>>

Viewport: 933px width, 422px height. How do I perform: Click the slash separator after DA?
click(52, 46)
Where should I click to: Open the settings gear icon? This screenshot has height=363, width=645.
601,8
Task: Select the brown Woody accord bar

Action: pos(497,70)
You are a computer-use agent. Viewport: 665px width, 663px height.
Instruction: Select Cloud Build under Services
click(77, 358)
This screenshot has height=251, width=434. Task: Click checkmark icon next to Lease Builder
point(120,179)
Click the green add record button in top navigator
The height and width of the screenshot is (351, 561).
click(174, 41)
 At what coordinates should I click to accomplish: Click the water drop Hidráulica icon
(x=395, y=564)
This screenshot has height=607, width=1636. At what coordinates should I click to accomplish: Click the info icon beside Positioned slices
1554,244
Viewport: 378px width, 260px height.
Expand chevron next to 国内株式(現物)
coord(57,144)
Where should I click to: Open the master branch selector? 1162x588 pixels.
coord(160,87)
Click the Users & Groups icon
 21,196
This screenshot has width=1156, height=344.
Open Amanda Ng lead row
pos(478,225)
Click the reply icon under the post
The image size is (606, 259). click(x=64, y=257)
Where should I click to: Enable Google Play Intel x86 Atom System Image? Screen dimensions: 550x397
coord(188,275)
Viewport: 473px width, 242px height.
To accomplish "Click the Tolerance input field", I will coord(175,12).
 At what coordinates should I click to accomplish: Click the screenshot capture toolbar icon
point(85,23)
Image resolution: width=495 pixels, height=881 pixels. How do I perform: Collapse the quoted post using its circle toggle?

<<

What you should do> Give again only the lines of the material above that run from the one with "capture toolbar icon" through the end, both included, exactly as they appear.

Problem solution>
 At what coordinates should I click to accomplish: Click the screenshot capture toolbar icon
point(85,23)
Image resolution: width=495 pixels, height=881 pixels. How do I perform: Collapse the quoted post using its circle toggle?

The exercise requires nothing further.